Pendant longtemps, j’ai laissé de côté ce roman, répétant que ce n’était sûrement pas votre meilleur. En effet, celui-ci avait fait l’objet d’une première lecture de ma part, une lecture qui n’avait pas abouti. Mais très sincèrement, aujourd’hui, je n’ai plus aucune idée du pourquoi du comment je n’avais pas accroché. Je ne sais plus. Du tout. Il y a certainement le fait que cette première lecture date. Mais je pense vraiment que c’est parce que ce livre est d’une beauté incroyable. Encore une fois, vous réussissez avec brio à nous embarquer et nous toucher au plus profond de nous même. Vos personnages paraissent si vrais. On a presque l’impression qu’il suffirait de tendre la main pour les toucher au travers du papier. Mais ceux que je préfère sont sans nul doute vos personnages masculins. Au même titre que Quentin m’avait touché dans La face cachée de Margo, j’ai adoré Miles. Son innocence face à tout ce qu’il découvre à Culver Creek, sa soif de nouveauté, sa gentillesse m’ont totalement séduite. Il était touchant. Alaska, en plus se son prénom tellement empreint de voyage et de grands espaces, m’a beaucoup intéressée de part son mystère. Ce personnage si ouvert, si intrépide, si « grande gueule », était tellement étrange et mystérieux. Vous savez faire planer le suspens autour de vos personnages mais aussi autour de votre intrigue. Monsieur l’écrivain sachez que mettre « *** de jours avant » est très perturbant pour le lecteur et qu’il pousse les pauvres êtres faibles tel que moi à voir ce qu’il se passe après, conduisant irrémédiablement à un spoiler conséquent. Mais je suis sûre que vous savez déjà tout cela et c’est ce qui fait votre génie. Vous savez manier les mots de telle sorte que le lecteur se retrouve prisonnier du livre et ne puisse plus le lâcher. Je dois vous dire que cela à très bien marché avec moi. Une fois attachée à cet univers je ne voulais plus en sortir.

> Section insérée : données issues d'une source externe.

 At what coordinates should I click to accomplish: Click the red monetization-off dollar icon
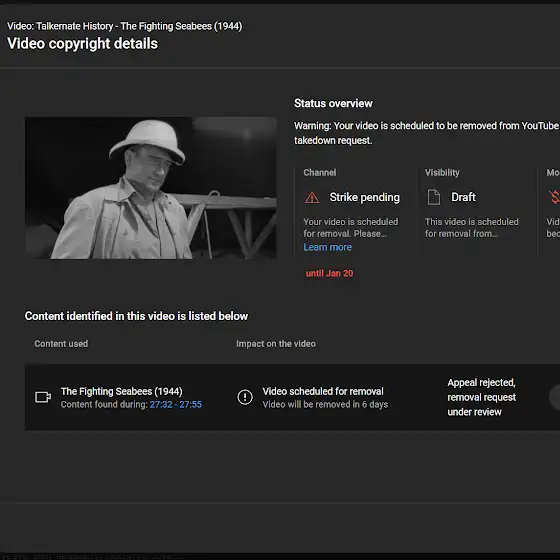click(555, 197)
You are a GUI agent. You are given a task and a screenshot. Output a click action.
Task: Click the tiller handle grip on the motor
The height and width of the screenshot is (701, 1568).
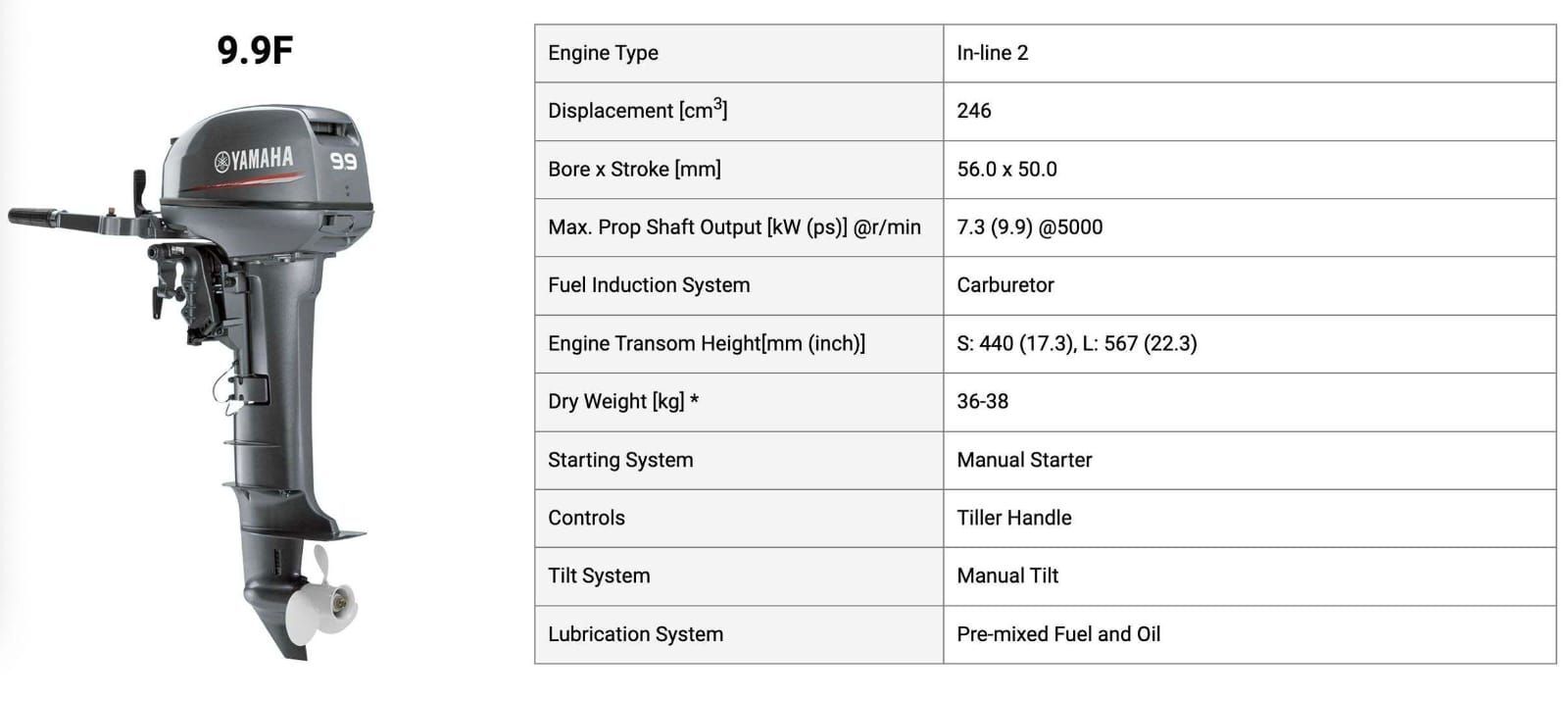tap(34, 216)
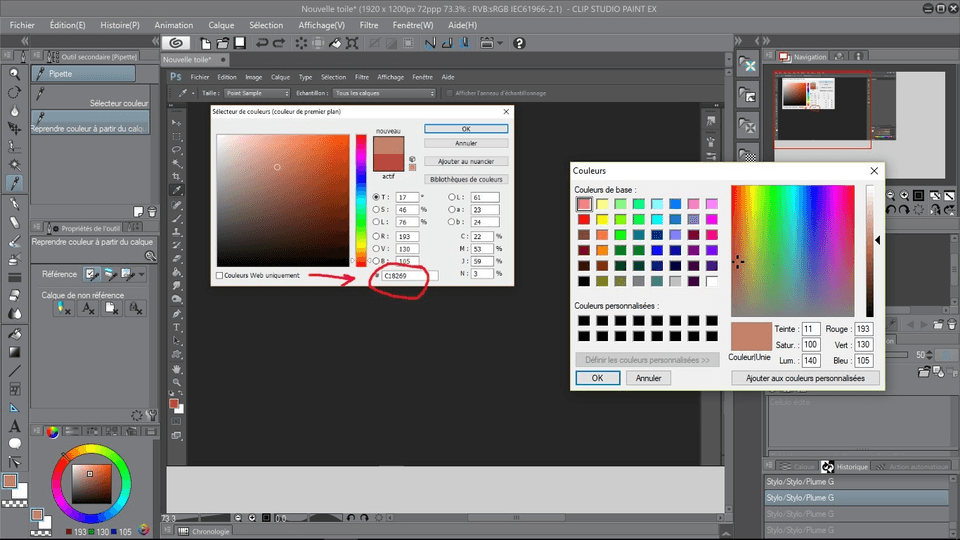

J’ai aimé votre histoire parce qu’elle avait tous les ingrédients pour me plaire. J’adore quand les personnages enquêtent et cherchent des indices sur un fait mystérieux. Vous l’avez fait. J’aime tellement être embarquée dans cette recherche difficile et espérer trouvera avant les héros. Malheureusement, je n’y arrive jamais. Mais finalement, c’est plutôt heureusement. Parce que cela démontre à quel point vous êtes fort pour nous cacher quelque chose qui semble finalement tellement évident. C’est peut être cette évidence qui, une fois le livre fermé, nous laisse songeur face à la fin. C’était finalement si simple. Et pendant tant de pages, nous avons cherché si compliqué. Je vous avoue que cette situation est frustrante. Cependant, je pense que si elle est bien menée, elle reste indispensable. Elle nous permet vraiment de nous identifier aux personnages. Ça y est, nous ressentons ce qu’il ressent.

Monsieur l’écrivain, merci. Votre livre est touchant, pleins de beaux personnages en quête d’un Grand Peut-être.